Assignment: Wherever the word "Given" occurs in the listing, copy the whole line.

--- Records shown Enclosed Below ---

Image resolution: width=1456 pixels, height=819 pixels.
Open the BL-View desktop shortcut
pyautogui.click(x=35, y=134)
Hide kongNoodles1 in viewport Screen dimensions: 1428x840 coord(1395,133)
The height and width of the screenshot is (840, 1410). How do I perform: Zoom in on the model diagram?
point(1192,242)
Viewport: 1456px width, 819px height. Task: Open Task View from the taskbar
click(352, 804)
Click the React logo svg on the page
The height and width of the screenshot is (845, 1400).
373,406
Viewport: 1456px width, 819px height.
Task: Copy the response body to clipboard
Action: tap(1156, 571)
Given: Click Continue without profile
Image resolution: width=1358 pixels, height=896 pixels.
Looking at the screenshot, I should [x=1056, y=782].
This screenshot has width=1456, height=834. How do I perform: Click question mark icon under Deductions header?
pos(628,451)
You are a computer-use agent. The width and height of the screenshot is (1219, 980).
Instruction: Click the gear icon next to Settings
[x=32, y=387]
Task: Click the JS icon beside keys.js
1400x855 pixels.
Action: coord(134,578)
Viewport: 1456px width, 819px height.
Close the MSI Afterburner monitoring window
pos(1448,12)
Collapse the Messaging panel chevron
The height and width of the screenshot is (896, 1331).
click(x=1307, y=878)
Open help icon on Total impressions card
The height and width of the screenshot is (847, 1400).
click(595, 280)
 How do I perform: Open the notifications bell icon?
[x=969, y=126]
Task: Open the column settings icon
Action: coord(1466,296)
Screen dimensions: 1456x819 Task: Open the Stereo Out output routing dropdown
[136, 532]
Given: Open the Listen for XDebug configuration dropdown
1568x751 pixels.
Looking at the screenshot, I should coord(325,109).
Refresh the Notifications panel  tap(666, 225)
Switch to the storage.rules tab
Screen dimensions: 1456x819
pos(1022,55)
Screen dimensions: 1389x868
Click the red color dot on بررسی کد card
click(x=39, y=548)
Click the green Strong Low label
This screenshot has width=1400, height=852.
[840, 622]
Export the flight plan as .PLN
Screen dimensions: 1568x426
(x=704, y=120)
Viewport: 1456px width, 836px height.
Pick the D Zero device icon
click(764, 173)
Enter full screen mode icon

--- End of Enclosed Records shown ---

Solved problem:
Given: Click Continue without profile
Given: Open the Listen for XDebug configuration dropdown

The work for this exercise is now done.